Of note, most providers of online calculators state that their calculators are not to be used for clinical application, are to be used for educational purposes only, or similar. However, such calculators may be used by medical or pharmaceutical professionals and by patients assuming that online calculators are properly evaluated after implementation. The Internet should always be used with caution as a source on information in medicine. However, we expect it will increasingly be used, especially by clinicians with fewer years of experience [34, 35]. To our best knowledge, there are no published reference cases for evaluation of CKD-EPI calculators. Two online calculators from Germany showed the same error in conversion of eGFR units from millilitre/minute per 1.73 m2 to millilitre/minute. Thus, it is tempting to speculate that the algorithm from one of these calculators might have been used when programming the other. Thus, the use of reference cases should always be part of software validation.

Our study has some limitations. First, we considered only online calculators that are freely available in the Internet. Thus, our results cannot be generalised to smartphone apps or to calculations implemented in laboratory information systems. Second, background information on a calculator was obtained from the Internet site. In some cases, information, especially on the actual type of provider of the online calculator (e.g. private person or small company), were not entirely clear. However, we refrained from requesting further information from the providers and used what would be available to the typical user.
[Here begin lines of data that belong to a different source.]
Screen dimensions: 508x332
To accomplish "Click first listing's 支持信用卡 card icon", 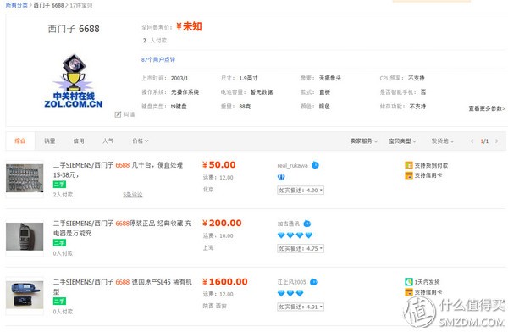I will tap(409, 175).
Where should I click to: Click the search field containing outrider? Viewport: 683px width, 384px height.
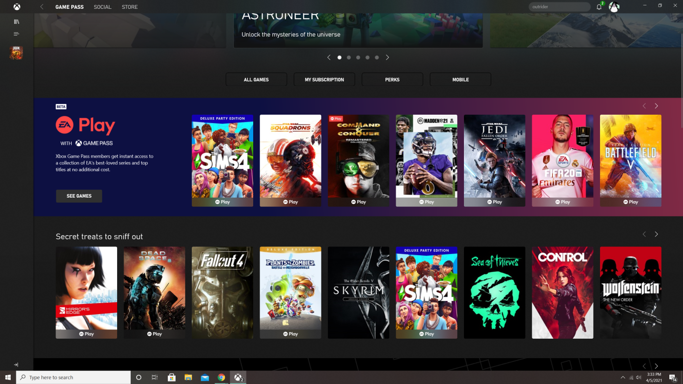(x=559, y=7)
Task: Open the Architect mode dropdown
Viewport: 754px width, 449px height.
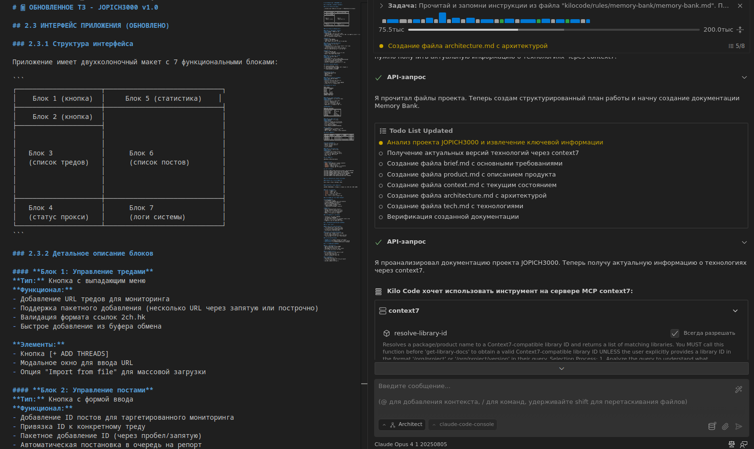Action: click(x=402, y=425)
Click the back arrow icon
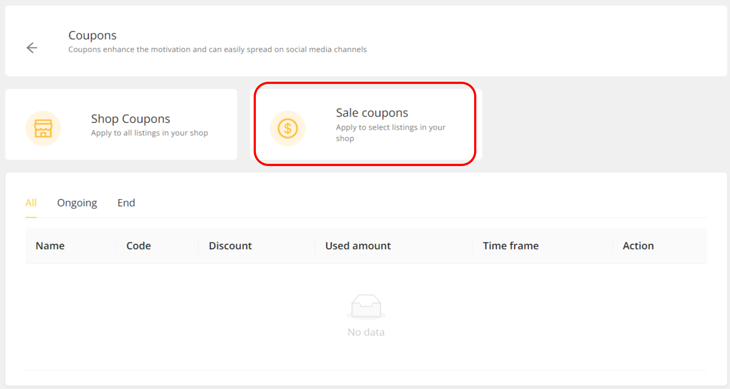Image resolution: width=730 pixels, height=389 pixels. point(32,48)
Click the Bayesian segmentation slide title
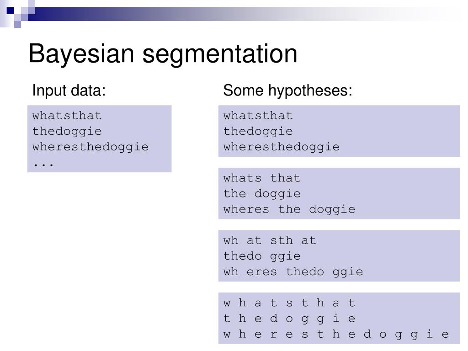The image size is (468, 351). click(x=163, y=54)
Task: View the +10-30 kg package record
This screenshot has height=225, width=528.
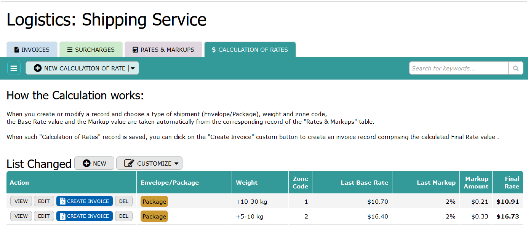Action: (21, 201)
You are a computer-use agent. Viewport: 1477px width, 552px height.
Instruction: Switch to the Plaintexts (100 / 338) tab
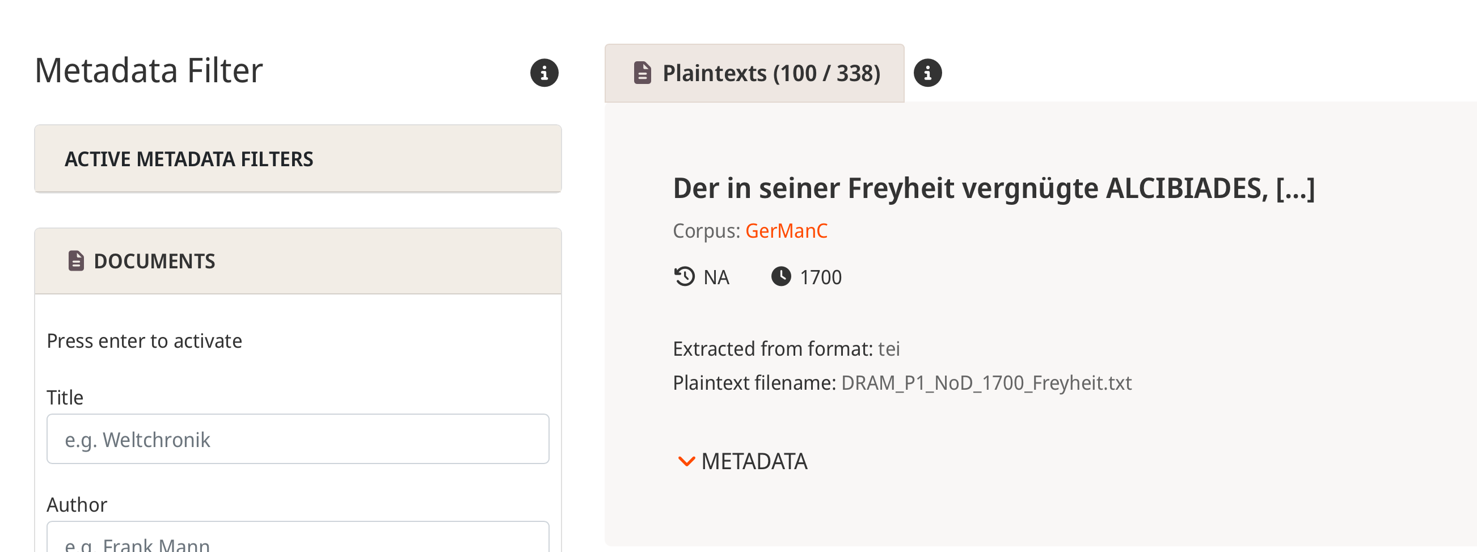[x=754, y=73]
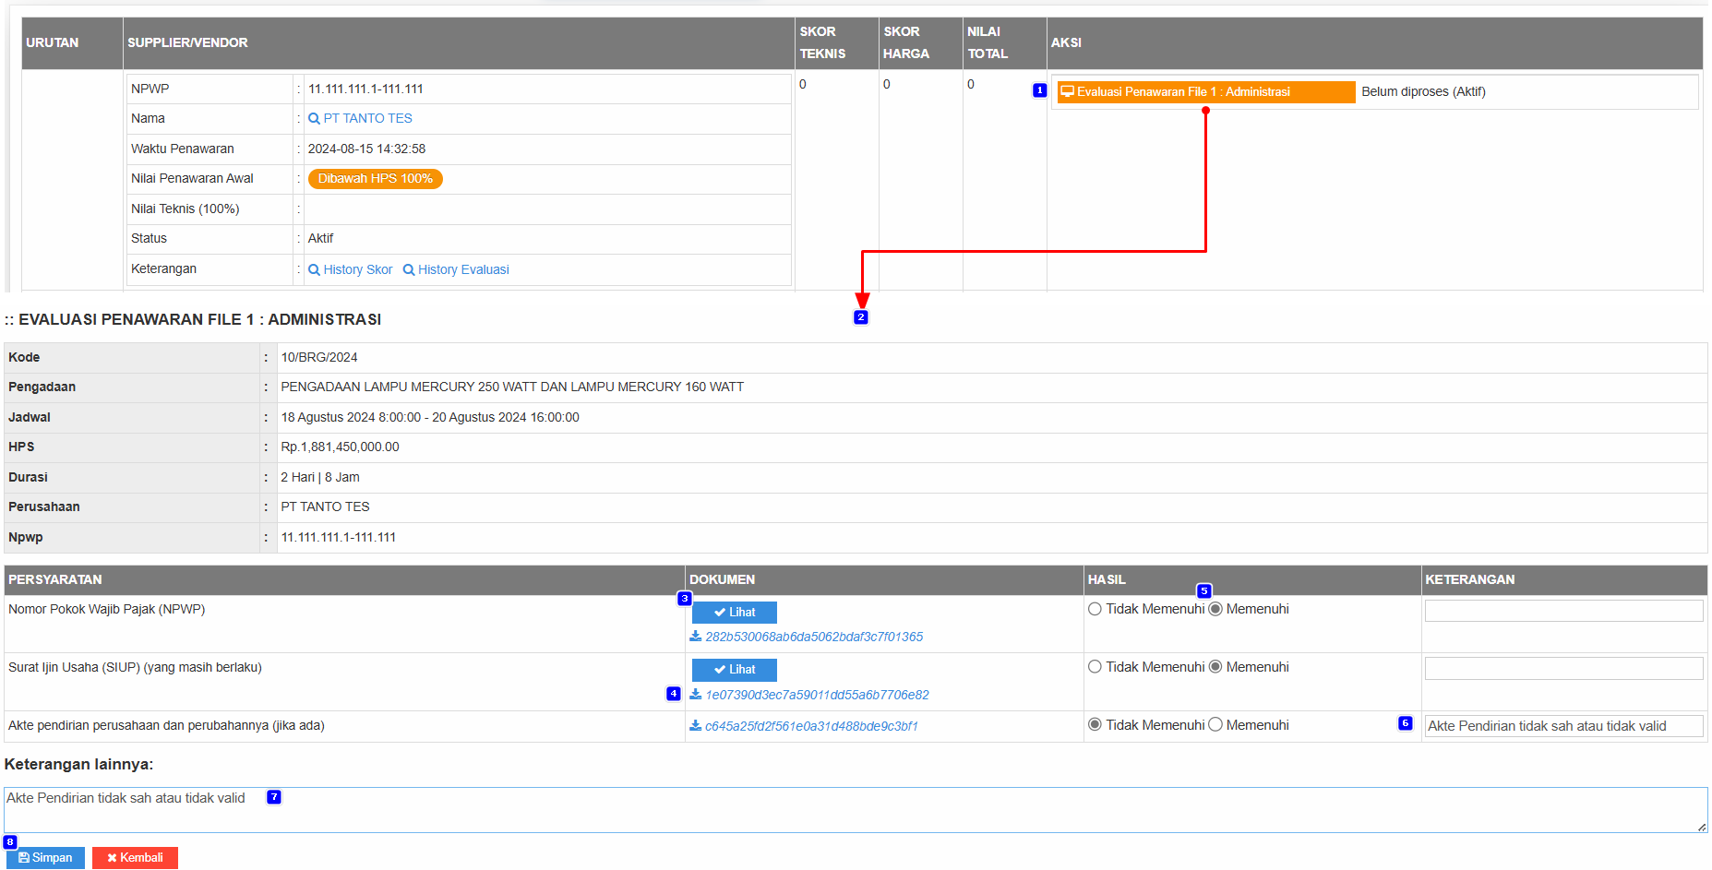Select Tidak Memenuhi for NPWP requirement
This screenshot has height=870, width=1712.
(1095, 609)
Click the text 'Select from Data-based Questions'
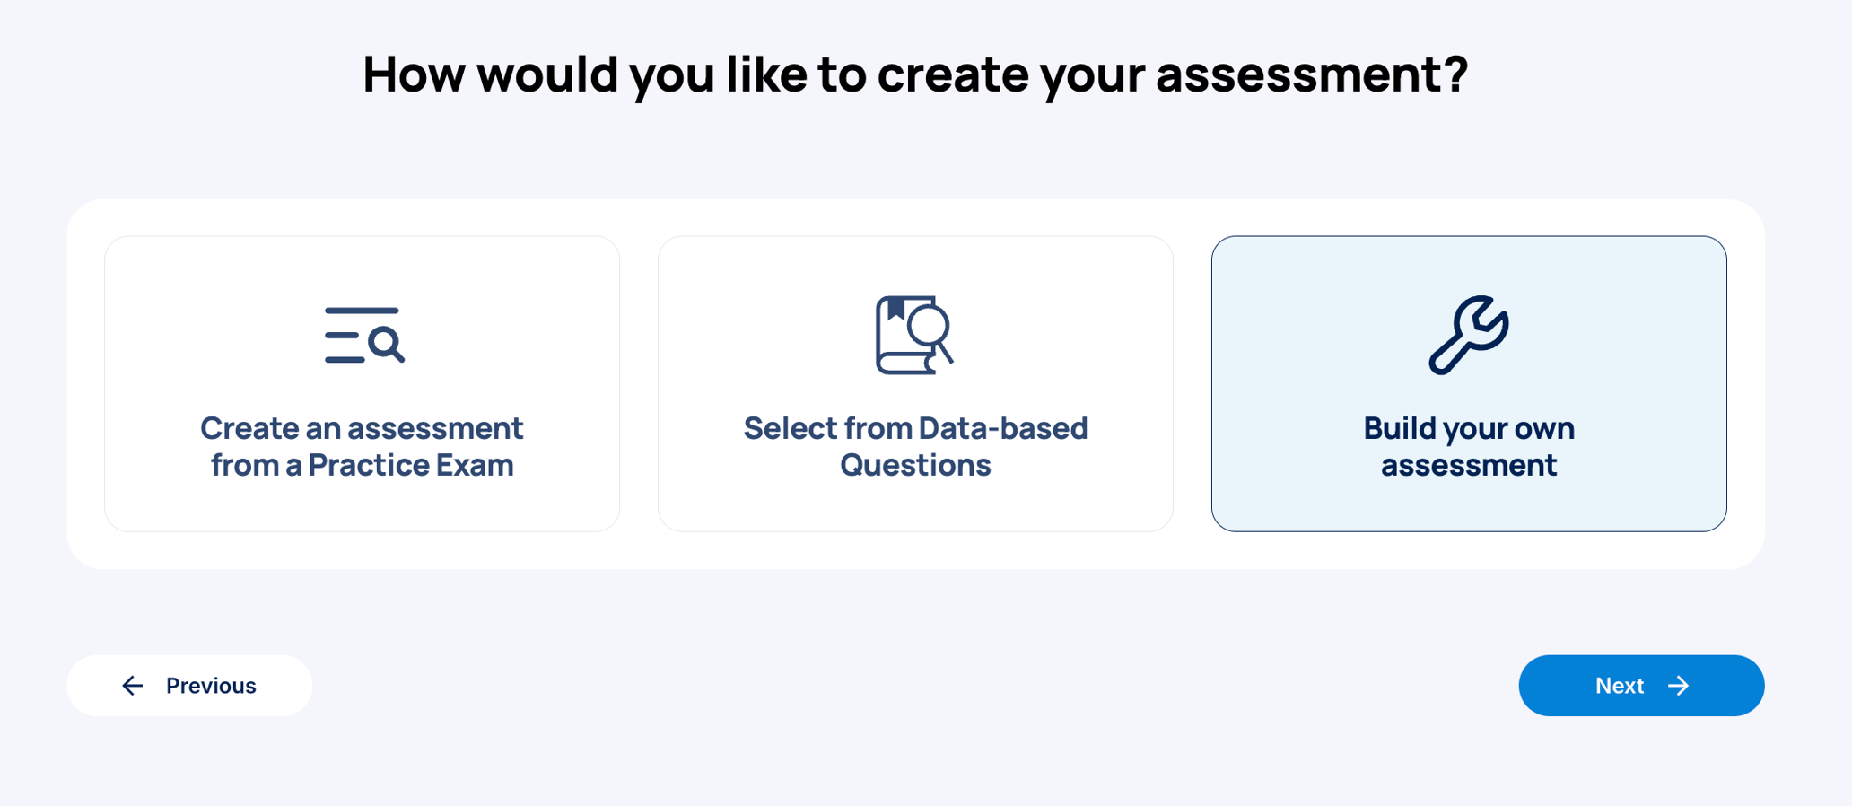 point(915,446)
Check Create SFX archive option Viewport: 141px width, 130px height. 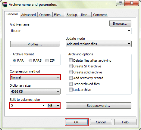click(71, 66)
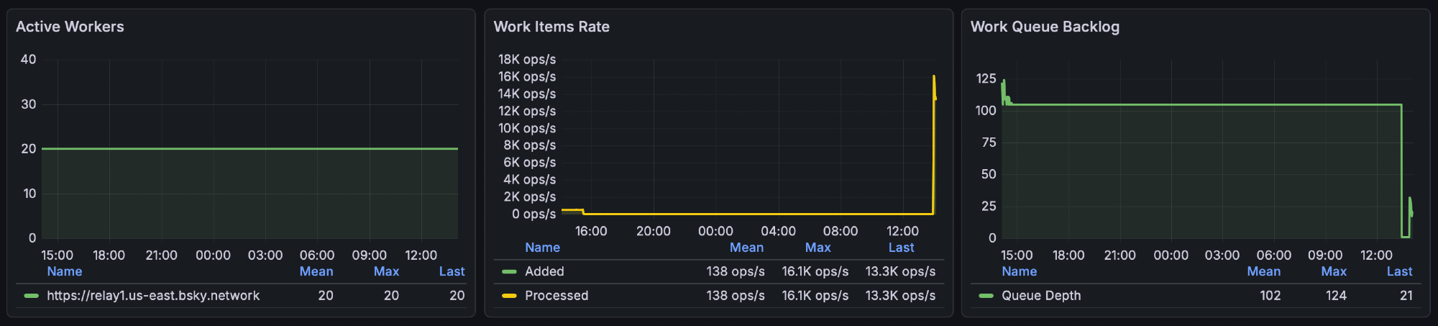Image resolution: width=1438 pixels, height=326 pixels.
Task: Sort Work Items Rate legend by Last
Action: [x=901, y=248]
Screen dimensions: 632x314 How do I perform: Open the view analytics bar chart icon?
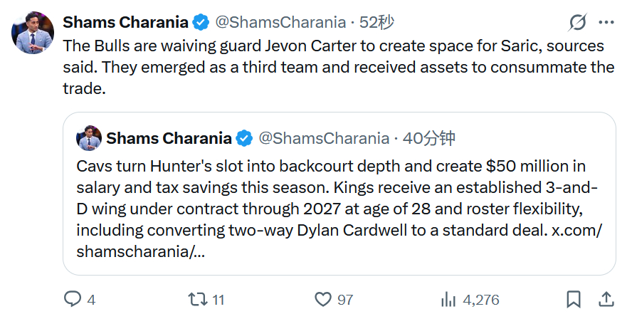point(448,299)
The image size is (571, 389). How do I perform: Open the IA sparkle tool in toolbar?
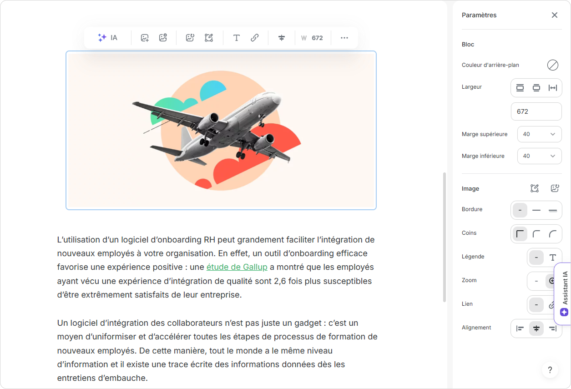coord(108,38)
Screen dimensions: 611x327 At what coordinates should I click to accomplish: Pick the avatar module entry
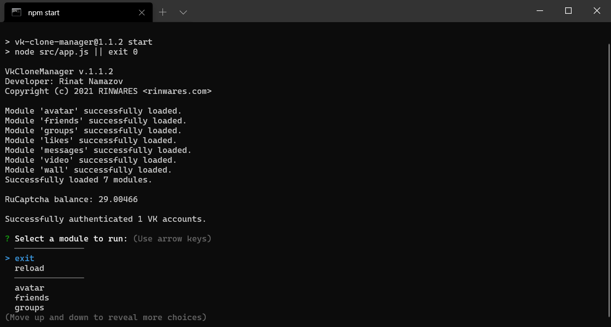coord(30,288)
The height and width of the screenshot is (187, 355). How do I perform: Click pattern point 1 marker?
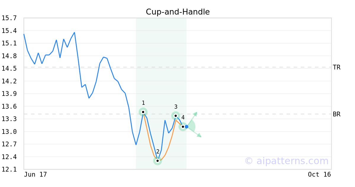(x=143, y=112)
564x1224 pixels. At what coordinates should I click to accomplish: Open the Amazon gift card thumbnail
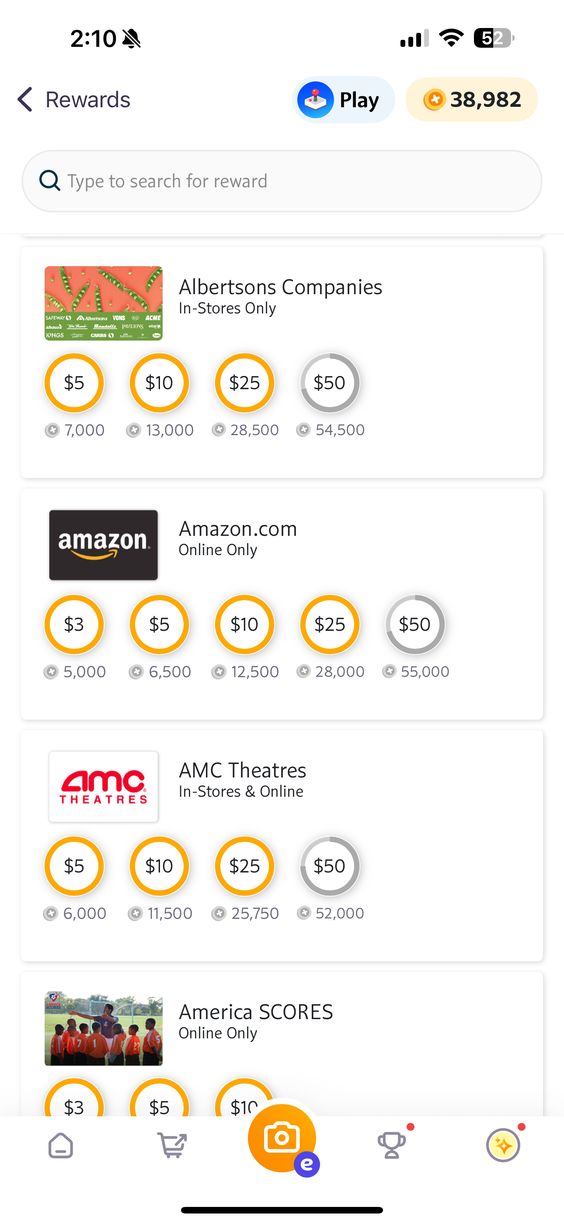pyautogui.click(x=103, y=545)
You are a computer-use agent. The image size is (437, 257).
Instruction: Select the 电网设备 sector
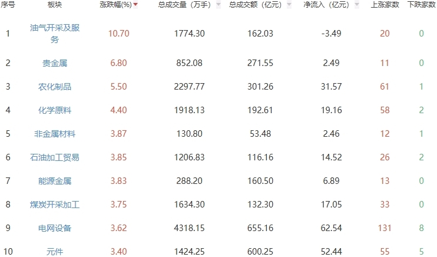click(x=55, y=228)
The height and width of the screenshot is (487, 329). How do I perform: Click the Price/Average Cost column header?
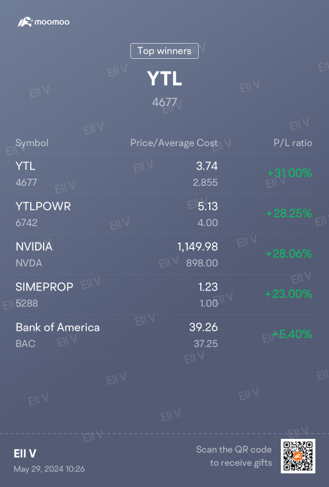tap(174, 143)
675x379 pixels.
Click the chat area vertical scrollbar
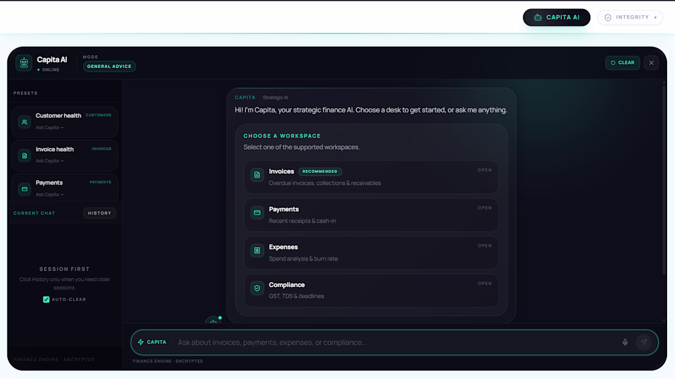tap(665, 184)
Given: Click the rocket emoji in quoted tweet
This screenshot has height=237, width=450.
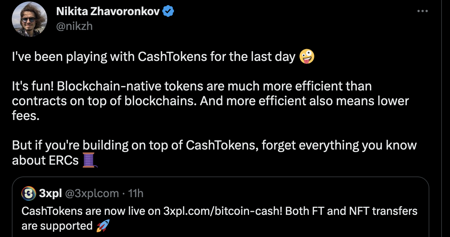Looking at the screenshot, I should tap(103, 226).
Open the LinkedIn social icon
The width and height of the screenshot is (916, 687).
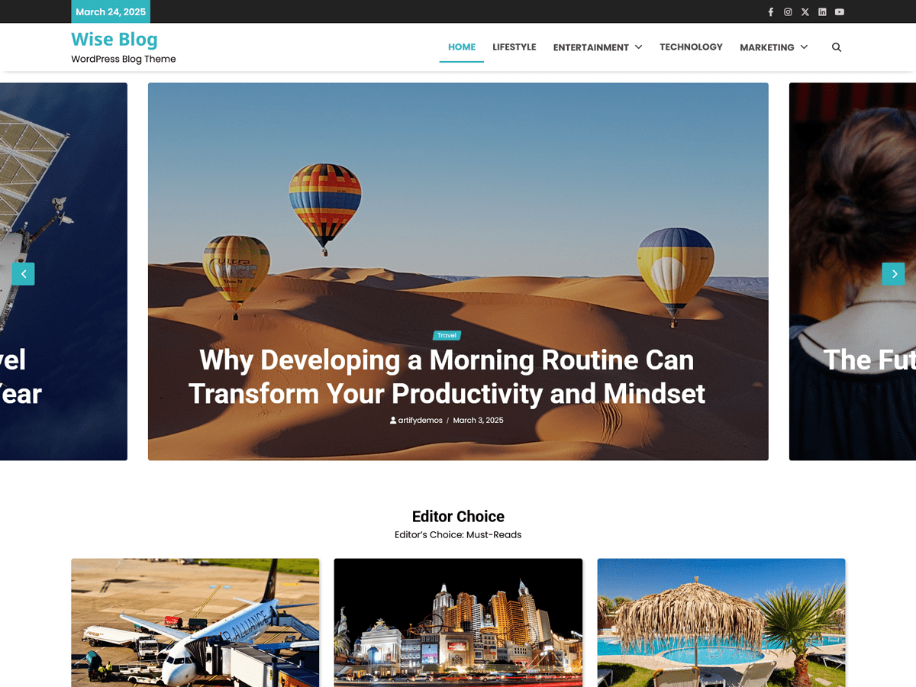[x=822, y=11]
In conclusion, we found errors in one out of six (17%) freely available CKD-EPI online calculators that might lead to inappropriate clinical decisions if used without critically questioning the results by experienced medical professionals. We strongly recommend that online eGFR calculators (and possibly other calculators also) should be evaluated more thoroughly after implementation and provide reference cases that could be used for creatinine-based CKD-EPI equations. Conversion of normalised eGFR (eGFRindexed) to an individual eGFR (eGFRnon-indexed), which may be needed for drug therapy, should be more often provided.